South Campus Residential House Director Kyle Schillace alerted staff in an internal group chat late on Monday night that there was a “huge heating crisis on North campus (aka the heat isn’t working).” He went on to say that he hadn’t heard of any issues on South Campus but to “call the RHD on call # if you or residents discover heat issues.”

Temperatures dipped below 10 degrees on Monday night and remained in the single digits with negative 30 degree windchill. According to, prolonged exposure to these conditions for about 30 minutes could result in painful frostbite.

“In my suite, all of our heaters are broken,” said Sara Mills ’22, a resident in Low Rise 7. She expressed concern over the adequacy of the maintenance personnel.

“It was actually hilarious, my suitemate called the maintenance man to put in a request to fix the radiator last night, and this man came [today] with a bucket and a broom, and just hit the radiator [with the broom] and left. That was the fakest maintenance man I’ve ever seen,” Mills said.

In an email sent to Low Rise residents obtained by The Sun, Residential House Director Mark Schneider detailed how to address heating issues.

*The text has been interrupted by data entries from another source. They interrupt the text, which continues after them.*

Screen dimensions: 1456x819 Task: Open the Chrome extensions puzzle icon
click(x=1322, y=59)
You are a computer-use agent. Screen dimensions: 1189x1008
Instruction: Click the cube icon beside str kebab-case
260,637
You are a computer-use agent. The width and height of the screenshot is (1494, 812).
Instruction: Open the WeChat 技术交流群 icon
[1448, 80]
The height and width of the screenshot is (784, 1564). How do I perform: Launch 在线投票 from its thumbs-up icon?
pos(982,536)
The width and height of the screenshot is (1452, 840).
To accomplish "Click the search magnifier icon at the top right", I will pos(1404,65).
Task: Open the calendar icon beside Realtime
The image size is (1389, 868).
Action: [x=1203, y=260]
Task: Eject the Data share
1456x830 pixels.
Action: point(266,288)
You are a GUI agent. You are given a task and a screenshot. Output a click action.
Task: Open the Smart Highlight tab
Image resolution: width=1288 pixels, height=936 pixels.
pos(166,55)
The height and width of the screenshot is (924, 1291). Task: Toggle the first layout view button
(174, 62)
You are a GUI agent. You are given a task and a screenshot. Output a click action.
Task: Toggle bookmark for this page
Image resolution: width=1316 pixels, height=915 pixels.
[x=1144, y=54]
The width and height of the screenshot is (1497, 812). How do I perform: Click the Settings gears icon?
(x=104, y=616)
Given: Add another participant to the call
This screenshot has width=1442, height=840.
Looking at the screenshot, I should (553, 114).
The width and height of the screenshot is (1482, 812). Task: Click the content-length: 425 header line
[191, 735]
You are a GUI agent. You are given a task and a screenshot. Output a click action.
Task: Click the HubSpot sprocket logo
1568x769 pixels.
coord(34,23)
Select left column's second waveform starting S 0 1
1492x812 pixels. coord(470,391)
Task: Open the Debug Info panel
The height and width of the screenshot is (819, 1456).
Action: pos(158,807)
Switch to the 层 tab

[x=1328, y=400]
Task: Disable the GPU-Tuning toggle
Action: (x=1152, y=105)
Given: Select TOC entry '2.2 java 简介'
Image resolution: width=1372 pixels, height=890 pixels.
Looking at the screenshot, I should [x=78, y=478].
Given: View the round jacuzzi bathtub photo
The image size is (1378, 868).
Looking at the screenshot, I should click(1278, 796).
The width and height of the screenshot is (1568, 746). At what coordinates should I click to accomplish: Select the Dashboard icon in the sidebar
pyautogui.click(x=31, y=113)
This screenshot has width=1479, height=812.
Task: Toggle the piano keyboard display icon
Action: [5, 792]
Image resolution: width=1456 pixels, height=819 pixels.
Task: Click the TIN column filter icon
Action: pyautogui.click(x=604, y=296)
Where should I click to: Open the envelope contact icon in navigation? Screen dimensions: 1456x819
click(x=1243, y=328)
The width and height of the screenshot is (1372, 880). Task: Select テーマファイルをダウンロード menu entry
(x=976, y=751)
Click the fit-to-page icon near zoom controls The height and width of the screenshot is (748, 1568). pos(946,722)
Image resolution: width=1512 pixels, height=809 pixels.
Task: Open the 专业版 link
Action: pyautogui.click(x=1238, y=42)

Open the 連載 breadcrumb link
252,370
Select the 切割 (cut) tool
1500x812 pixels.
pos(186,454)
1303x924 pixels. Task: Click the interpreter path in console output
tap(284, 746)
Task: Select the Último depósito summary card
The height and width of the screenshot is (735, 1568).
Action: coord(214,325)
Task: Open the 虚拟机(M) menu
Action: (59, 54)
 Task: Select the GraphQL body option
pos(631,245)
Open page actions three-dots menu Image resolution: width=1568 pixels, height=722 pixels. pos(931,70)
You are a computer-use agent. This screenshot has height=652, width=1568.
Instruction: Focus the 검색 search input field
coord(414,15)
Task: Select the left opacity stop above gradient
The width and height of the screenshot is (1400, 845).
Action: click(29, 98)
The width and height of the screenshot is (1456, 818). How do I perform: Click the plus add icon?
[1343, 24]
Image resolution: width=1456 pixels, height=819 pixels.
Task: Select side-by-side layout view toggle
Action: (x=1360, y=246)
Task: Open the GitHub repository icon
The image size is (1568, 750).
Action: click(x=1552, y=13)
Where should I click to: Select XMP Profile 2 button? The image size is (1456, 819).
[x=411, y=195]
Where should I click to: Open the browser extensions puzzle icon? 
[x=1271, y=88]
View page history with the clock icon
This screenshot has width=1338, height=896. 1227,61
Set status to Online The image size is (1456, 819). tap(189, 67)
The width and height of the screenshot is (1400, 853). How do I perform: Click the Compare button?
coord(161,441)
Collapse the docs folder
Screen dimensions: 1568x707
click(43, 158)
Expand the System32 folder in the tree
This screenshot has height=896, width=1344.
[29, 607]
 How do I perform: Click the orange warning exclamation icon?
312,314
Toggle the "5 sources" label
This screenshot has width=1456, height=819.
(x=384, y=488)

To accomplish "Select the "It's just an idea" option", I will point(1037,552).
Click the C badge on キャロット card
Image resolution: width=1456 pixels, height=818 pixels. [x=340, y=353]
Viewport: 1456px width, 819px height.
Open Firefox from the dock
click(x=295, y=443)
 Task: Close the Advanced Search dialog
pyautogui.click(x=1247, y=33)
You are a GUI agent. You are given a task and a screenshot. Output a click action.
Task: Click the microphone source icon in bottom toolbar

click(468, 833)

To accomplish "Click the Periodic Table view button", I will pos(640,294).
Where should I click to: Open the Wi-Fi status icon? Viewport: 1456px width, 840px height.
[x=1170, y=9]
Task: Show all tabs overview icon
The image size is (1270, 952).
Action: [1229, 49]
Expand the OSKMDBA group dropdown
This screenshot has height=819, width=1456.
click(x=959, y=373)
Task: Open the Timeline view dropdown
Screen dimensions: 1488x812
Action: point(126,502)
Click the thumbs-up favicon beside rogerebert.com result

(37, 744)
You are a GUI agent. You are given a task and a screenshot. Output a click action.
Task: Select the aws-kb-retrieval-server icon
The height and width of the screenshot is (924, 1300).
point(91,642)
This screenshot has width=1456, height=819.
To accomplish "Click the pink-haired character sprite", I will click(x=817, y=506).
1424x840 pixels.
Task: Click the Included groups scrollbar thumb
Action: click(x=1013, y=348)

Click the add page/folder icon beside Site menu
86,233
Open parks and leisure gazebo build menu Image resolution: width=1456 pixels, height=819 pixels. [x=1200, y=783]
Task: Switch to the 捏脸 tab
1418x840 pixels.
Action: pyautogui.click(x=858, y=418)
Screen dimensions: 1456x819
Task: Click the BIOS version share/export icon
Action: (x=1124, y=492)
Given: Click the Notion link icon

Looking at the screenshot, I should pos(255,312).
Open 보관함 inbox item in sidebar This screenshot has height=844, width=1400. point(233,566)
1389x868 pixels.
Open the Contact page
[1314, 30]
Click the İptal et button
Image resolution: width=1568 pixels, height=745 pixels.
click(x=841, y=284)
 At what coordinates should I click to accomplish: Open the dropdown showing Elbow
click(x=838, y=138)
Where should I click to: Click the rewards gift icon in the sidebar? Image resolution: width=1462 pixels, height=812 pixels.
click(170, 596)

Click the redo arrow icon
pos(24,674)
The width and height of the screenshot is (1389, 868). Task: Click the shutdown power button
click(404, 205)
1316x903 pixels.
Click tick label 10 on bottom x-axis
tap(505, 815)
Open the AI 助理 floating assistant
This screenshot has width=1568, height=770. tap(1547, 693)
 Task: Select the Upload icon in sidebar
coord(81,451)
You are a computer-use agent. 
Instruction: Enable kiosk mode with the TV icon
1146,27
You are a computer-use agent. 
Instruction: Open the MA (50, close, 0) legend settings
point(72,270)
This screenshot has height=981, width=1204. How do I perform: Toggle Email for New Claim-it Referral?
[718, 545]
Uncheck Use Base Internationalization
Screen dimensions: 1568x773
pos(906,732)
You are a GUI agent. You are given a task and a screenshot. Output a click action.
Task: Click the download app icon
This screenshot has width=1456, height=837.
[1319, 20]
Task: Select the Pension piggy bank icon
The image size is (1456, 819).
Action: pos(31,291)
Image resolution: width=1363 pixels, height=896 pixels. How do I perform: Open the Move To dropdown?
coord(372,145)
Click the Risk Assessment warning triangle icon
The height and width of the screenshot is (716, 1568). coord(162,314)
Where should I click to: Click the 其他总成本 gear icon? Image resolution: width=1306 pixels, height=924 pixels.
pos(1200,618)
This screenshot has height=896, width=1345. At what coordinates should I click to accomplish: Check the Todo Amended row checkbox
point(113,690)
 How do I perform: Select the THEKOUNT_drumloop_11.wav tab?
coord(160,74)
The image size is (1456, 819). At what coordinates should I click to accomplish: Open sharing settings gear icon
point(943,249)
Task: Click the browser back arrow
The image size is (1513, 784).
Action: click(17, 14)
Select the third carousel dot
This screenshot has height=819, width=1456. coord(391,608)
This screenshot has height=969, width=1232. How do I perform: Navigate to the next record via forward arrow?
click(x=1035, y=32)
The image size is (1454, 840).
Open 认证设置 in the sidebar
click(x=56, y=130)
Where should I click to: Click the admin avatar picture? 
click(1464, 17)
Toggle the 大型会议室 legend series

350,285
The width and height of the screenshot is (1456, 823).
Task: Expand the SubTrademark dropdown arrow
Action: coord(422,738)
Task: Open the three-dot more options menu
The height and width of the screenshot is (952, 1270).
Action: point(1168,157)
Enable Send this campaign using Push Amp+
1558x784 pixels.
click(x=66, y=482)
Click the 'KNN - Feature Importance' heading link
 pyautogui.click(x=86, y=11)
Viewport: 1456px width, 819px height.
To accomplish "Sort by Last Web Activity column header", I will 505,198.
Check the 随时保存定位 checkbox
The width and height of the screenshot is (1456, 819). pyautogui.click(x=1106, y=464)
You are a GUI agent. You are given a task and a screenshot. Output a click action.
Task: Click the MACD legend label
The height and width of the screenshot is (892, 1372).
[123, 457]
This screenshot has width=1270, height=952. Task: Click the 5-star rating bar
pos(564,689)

The email explained that the low rise buildings run on steam heat and can be adjusted by turning a knob that from goes from level 1 (least heat) to level 5 (most heat).

“If your room has literally no heat, meaning the radiator is completely cold even when turned to 5, first check that the radiator is not blocked or that anything is preventing the heat flow,” the RHD said. “If there still is no heat coming through the radiator, call facilities or the RA on-call in the evening/on weekends to report the problem.”

The director told residents to place a maintenance request in the case of insufficient heating, and to make certain that all windows in rooms and hallways were closed to avoid frozen pipes and “potential flooding.”

Despite multiple reports of issues from residents and staff, University Spokesperson John Carberry stated late on Monday that after reaching out to multiple sources, “the heating system that services North Campus is fully functional.”

The Sun reached out to all the Residential Hall Directors in the North Campus dorms and Program Houses on Monday evening. None picked up the phone or replied to emails for comment.

“I got in today and I… was expecting some warmth but it was actually very cold. I actually just left to Appel [Commons] because it’s warmer there and now I’m trying to wear warm clothes,” Salaiha Mughal ’22, who lives in Balch Hall, said. “When I sleep I’m going to have, like, two comforters on.”

Meanwhile, Sofia Aguirre ’22 said that she and her roommate have been sleeping with “a lot of blankets” for a month and a half. “Even just to type my hand starts to get really cold,” she said.

“It’s not like it’s unbearable in here, but I could tell that it’s a bit chilly when I am in my room compared to the hallway,” Amina Hasan ’22, another Balch resident, said. “I like sleeping with a lot of blankets so I’m fine at night…I notice it in the daytime when I’m moving around the room.”

The Sun could not reach Energy Management and Control Systems by the time of publication.

Gillian Smith, Cornell’s media relations specialist, encouraged students to “contact their RAs and then CUPD dispatch” if they experience a loss of heat.